Впоследствии В.А. Апушкин не раз возвращался к данной проблеме и в 1918, и в 1920, и в 1921 гг., когда он задавался вопросом о возможности создания военной доктрины Советской России. В статье «О государственной военной доктрине» в 1920 году он отмечает, что «Россия до сих пор не выработала собственной военной доктрины — ни частной, стратегической, тактической, ни государственной, военно-политической. Не было частной военной доктрины, потому что не было общей, как фундамента первой, а последней — потому, что русская внешняя политика со времен Екатерины II утратила свою определенность и свою самостоятельность, а во внутренней жизни русской армии, как и всего народа, не было благоприятных данных для творческой работы»13. Задавая вопрос о возможности создания военной доктрины в двадцатых годах XX века в революционной России, В.А. Апушкин пишет, что «для установления таковой… нет еще ни почвы, ни условий. В России, в революционном порядке, еще борются две силы; итоги мировой войны для нее еще не подведены. Будущее решит, какова будет Россия по своему объему, государственному строю, какое место займет она в ряду других держав, каковы будут ее отношения к тем или другим из них, какие именно задачи она себе поставит. От решения всех этих вопросов зависит будущее русской армии. Мировая война показала, в какой тесной связи стоит организация победы со всеми сторонами государственно-народной жизни. И сочинять военную доктрину без учета всех факторов этой жизни — значит строить здание на песке, создавать не военную доктрину, а военных доктринеров и схоластов»14. Признавая огромную важность военной доктрины как органической части государственной политики и вырастающей из сознания нации, автор указывает на её значимость как «жизненной школы», которая воспитывает военные кадры, а не только обучает «их своим уставам и инструкциям»15.

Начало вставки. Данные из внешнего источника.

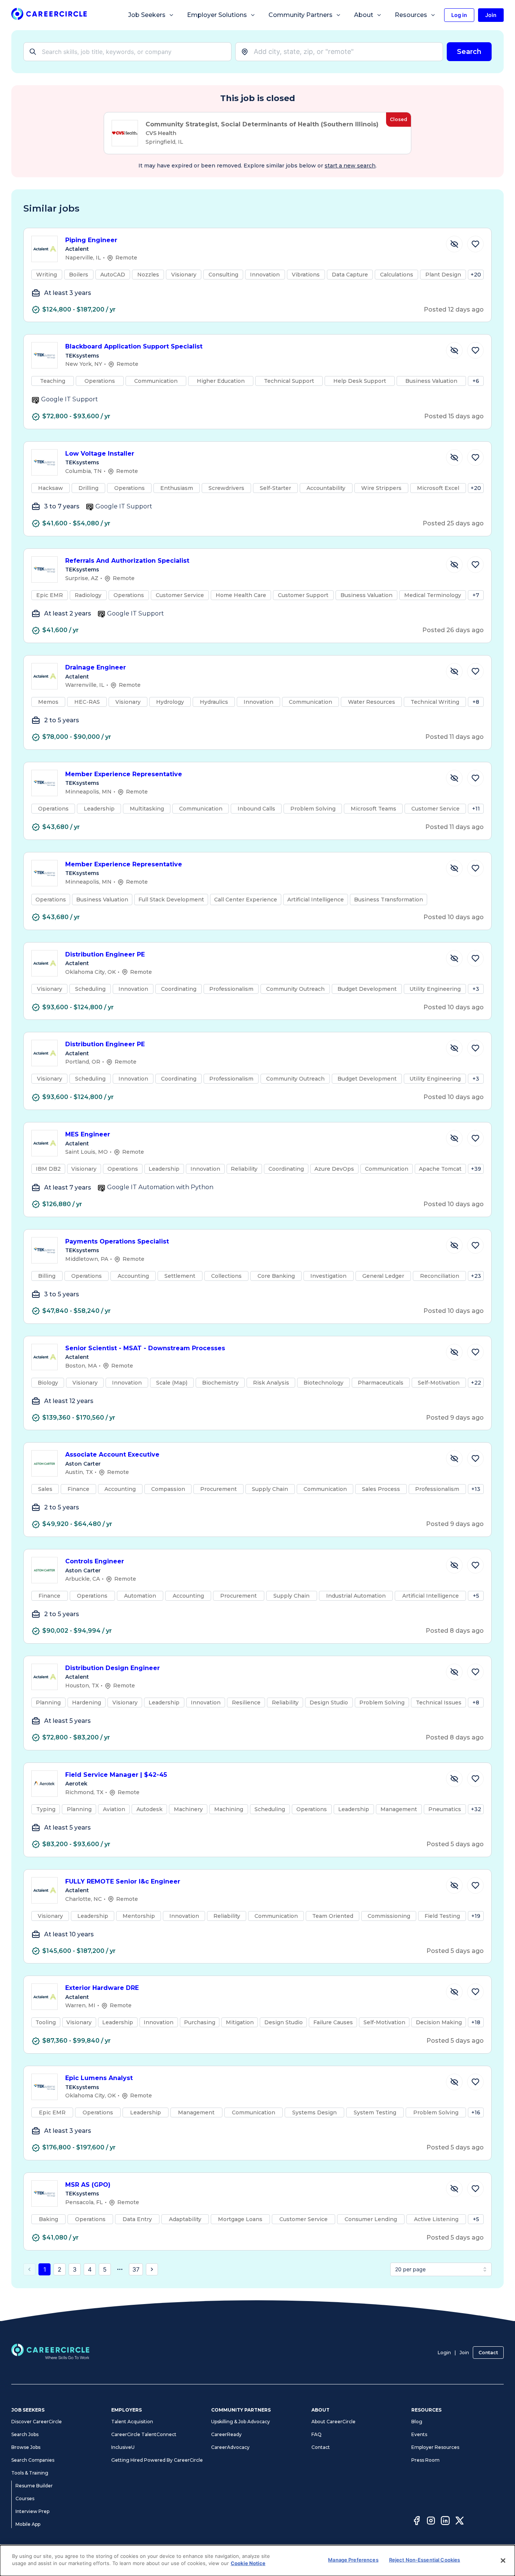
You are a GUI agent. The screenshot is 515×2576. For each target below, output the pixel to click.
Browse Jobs (25, 2447)
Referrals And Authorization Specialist (127, 560)
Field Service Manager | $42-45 (116, 1774)
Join (464, 2352)
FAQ (316, 2434)
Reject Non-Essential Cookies (424, 2560)
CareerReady (226, 2434)
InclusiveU (123, 2447)
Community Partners (300, 14)
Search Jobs (24, 2434)
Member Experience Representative (123, 774)
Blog (416, 2421)
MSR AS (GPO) (87, 2184)
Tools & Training (29, 2473)
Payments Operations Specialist (117, 1241)
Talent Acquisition (132, 2421)
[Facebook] (416, 2521)
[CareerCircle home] (49, 15)
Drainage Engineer (95, 667)
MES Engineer (87, 1134)
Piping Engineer (91, 240)
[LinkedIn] (445, 2521)
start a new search (350, 165)
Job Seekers (147, 14)
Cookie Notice (248, 2563)
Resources (411, 14)
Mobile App (27, 2524)
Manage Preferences (353, 2560)
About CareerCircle (333, 2421)
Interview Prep (32, 2511)
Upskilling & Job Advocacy (240, 2421)
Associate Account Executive (112, 1454)
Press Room (425, 2460)
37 (135, 2269)
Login (444, 2352)
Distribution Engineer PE (105, 954)
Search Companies (32, 2460)
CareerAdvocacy (230, 2447)
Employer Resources (435, 2447)
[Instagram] (431, 2521)
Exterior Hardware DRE (102, 1987)
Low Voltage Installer (99, 453)
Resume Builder (34, 2485)
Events (419, 2434)
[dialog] (257, 2560)
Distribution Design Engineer (112, 1668)
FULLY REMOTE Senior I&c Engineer (122, 1881)
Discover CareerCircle (36, 2421)
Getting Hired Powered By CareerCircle (157, 2460)
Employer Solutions (217, 14)
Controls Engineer (94, 1561)
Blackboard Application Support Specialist (133, 346)
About (363, 14)
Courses (24, 2498)
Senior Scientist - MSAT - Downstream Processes (145, 1348)
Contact (488, 2352)
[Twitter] (459, 2521)
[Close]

В.А. Апушкин тесно увязывал наличие разработанной в государстве военной доктрины с успехами не только на войне, но и в международной политике. Именно под этим углом зрения он выпускает в 1925 году книгу о В.А. Сухомлинове под названием «Генерал от поражений», в которой на основании множества документальных свидетельств раскрывает деятельность военного министра в канун и в начале Первой мировой войны. По мнению автора, военное дело в преддверии XX столетия переживало кризис. «Был уже изобретен бездымный порох, магазинное ружье, скорострельная артиллерия… — пишет он. — Техника делала все новые гигантские шаги. Конница теряла историческую роль “царицы полей сражений”, но Сухомлинов ничего этого не видел, являясь “ярым врагом учености, профессоров”…»16.
Подытоживая годы руководства Сухомлиновым военным ведомством России, В.А. Апушкин констатирует: «Итак, в деле подготовки армии и ее старших войсковых начальников к войне как в области снабжения, так и оперативных соображений, Сухомлинов проявил поверхностность, инертность и небрежность, вытекающие из его легкомысленной и недеятельной натуры. Ни капли инициативы, энергии и творчества не проявил он на посту военного министра пред лицом назревших крупных исторических событий. Открыв наши границы упразднением крепостей для легкого вторжения противника в Россию, делая это, по его словам, ввиду медленности нашей мобилизации, — что сделал Сухомлинов для усиления живой силы обороны? Ничего. Война застала армию неподготовленной ни в отношении мобилизации, ни в отношении управления ею в поле, ни в отношении снабжения боевыми средствами, ни в отношении подбора надлежащих войсковых начальников, ни в отношении оперативного плана. Мы отбивали “шаг на месте” в то время, как наши будущие противники усиленно продвигались вперед, чтобы быть на высоте требований современной армии»17. На примере Сухомлинова автор пытался показать, как опасен для армии и военной безопасности страны недальновидный и склонный только к угодничеству военный министр.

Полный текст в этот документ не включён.